→ The exercise
Return the lines below as a JSON array of strings, one string per line, with blank lines omitted.

→ Given entries
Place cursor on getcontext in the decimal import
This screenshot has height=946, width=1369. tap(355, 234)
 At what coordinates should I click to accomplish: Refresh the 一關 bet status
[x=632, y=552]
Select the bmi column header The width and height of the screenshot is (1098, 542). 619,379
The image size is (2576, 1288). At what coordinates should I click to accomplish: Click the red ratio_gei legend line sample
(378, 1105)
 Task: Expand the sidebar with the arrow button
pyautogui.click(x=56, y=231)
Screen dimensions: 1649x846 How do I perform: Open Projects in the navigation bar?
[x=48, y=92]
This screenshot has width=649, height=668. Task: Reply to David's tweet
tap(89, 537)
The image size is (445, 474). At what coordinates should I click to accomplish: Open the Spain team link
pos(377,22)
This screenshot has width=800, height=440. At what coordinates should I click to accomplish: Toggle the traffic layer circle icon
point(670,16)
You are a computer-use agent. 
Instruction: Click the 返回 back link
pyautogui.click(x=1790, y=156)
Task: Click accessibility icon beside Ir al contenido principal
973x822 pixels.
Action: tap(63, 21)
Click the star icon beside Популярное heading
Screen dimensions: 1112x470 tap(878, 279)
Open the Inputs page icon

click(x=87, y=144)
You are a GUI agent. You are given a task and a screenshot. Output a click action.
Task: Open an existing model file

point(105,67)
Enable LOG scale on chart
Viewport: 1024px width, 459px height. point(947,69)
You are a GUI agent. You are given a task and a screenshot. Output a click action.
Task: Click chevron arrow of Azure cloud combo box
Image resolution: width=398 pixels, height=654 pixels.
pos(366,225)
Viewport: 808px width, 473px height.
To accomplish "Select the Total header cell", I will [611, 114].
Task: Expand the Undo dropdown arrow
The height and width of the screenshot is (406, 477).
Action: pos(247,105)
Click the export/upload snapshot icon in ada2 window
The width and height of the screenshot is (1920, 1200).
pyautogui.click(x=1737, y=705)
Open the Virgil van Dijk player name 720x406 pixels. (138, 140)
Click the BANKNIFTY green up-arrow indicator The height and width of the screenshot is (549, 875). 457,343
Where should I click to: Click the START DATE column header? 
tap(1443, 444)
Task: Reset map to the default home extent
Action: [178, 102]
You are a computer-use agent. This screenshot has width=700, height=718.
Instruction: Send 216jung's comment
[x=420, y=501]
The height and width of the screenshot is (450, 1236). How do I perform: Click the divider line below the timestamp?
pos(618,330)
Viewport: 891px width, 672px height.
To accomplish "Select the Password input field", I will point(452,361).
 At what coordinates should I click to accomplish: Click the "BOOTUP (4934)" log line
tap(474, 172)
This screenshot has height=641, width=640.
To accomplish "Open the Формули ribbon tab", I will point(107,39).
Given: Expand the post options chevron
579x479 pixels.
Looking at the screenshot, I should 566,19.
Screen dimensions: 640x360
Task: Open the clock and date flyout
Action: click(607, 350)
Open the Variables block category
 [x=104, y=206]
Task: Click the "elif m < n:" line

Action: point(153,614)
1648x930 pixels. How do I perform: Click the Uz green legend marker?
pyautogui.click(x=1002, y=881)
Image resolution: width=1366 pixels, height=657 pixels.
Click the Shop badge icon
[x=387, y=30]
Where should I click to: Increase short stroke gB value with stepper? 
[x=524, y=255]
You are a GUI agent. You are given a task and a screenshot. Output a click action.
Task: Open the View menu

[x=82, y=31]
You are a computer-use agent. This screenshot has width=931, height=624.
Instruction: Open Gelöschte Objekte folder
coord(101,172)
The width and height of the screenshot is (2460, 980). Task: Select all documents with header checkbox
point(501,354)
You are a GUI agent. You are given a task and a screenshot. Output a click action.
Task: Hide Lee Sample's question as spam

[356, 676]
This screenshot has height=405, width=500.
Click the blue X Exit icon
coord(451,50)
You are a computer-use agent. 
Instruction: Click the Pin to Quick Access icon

→ Written response
[
  "Place cursor on getcontext in the decimal import",
  "This screenshot has height=946, width=1369. tap(355, 234)",
  " At what coordinates should I click to accomplish: Refresh the 一關 bet status",
  "[x=632, y=552]",
  "Select the bmi column header The width and height of the screenshot is (1098, 542). 619,379",
  "The image size is (2576, 1288). At what coordinates should I click to accomplish: Click the red ratio_gei legend line sample",
  "(378, 1105)",
  " Task: Expand the sidebar with the arrow button",
  "pyautogui.click(x=56, y=231)",
  "Screen dimensions: 1649x846 How do I perform: Open Projects in the navigation bar?",
  "[x=48, y=92]",
  "This screenshot has width=649, height=668. Task: Reply to David's tweet",
  "tap(89, 537)",
  "The image size is (445, 474). At what coordinates should I click to accomplish: Open the Spain team link",
  "pos(377,22)",
  "This screenshot has width=800, height=440. At what coordinates should I click to accomplish: Toggle the traffic layer circle icon",
  "point(670,16)",
  "You are a computer-use agent. ",
  "Instruction: Click the 返回 back link",
  "pyautogui.click(x=1790, y=156)",
  "Task: Click accessibility icon beside Ir al contenido principal",
  "973x822 pixels.",
  "Action: tap(63, 21)",
  "Click the star icon beside Популярное heading",
  "Screen dimensions: 1112x470 tap(878, 279)",
  "Open the Inputs page icon",
  "click(x=87, y=144)",
  "You are a GUI agent. You are given a task and a screenshot. Output a click action.",
  "Task: Open an existing model file",
  "point(105,67)",
  "Enable LOG scale on chart",
  "Viewport: 1024px width, 459px height. point(947,69)",
  "You are a GUI agent. You are given a task and a screenshot. Output a click action.",
  "Task: Click chevron arrow of Azure cloud combo box",
  "Image resolution: width=398 pixels, height=654 pixels.",
  "pos(366,225)",
  "Viewport: 808px width, 473px height.",
  "To accomplish \"Select the Total header cell\", I will [611, 114].",
  "Task: Expand the Undo dropdown arrow",
  "The height and width of the screenshot is (406, 477).",
  "Action: pos(247,105)",
  "Click the export/upload snapshot icon in ada2 window",
  "The width and height of the screenshot is (1920, 1200).",
  "pyautogui.click(x=1737, y=705)",
  "Open the Virgil van Dijk player name 720x406 pixels. (138, 140)",
  "Click the BANKNIFTY green up-arrow indicator The height and width of the screenshot is (549, 875). 457,343",
  "Where should I click to: Click the START DATE column header? ",
  "tap(1443, 444)",
  "Task: Reset map to the default home extent",
  "Action: [178, 102]",
  "You are a computer-use agent. This screenshot has width=700, height=718.",
  "Instruction: Send 216jung's comment",
  "[x=420, y=501]",
  "The height and width of the screenshot is (450, 1236). How do I perform: Click the divider line below the timestamp?",
  "pos(618,330)",
  "Viewport: 891px width, 672px height.",
  "To accomplish \"Select the Password input field\", I will point(452,361).",
  " At what coordinates should I click to accomplish: Click the \"BOOTUP (4934)\" log line",
  "tap(474, 172)",
  "This screenshot has height=641, width=640.",
  "To accomplish \"Open the Формули ribbon tab\", I will point(107,39).",
  "Given: Expand the post options chevron",
  "579x479 pixels.",
  "Looking at the screenshot, I should 566,19.",
  "Screen dimensions: 640x360",
  "Task: Open the clock and date flyout",
  "Action: click(607, 350)",
  "Open the Variables block category",
  " [x=104, y=206]",
  "Task: Click the \"elif m < n:\" line",
  "Action: point(153,614)",
  "1648x930 pixels. How do I perform: Click the Uz green legend marker?",
  "pyautogui.click(x=1002, y=881)",
  "Image resolution: width=1366 pixels, height=657 pixels.",
  "Click the Shop badge icon",
  "[x=387, y=30]",
  "Where should I click to: Increase short stroke gB value with stepper? ",
  "[x=524, y=255]",
  "You are a GUI agent. You are given a task and a screenshot. Output a click action.",
  "Task: Open the View menu",
  "[x=82, y=31]",
  "You are a computer-use agent. This screenshot has width=931, height=624.",
  "Instruction: Open Gelöschte Objekte folder",
  "coord(101,172)",
  "The width and height of the screenshot is (2460, 980). Task: Select all documents with header checkbox",
  "point(501,354)",
  "You are a GUI agent. You are given a task and a screenshot. Output a click action.",
  "Task: Hide Lee Sample's question as spam",
  "[356, 676]",
  "This screenshot has height=405, width=500.",
  "Click the blue X Exit icon",
  "coord(451,50)",
  "You are a computer-use agent. ",
  "Instruction: Click the Pin to Quick Access icon"
]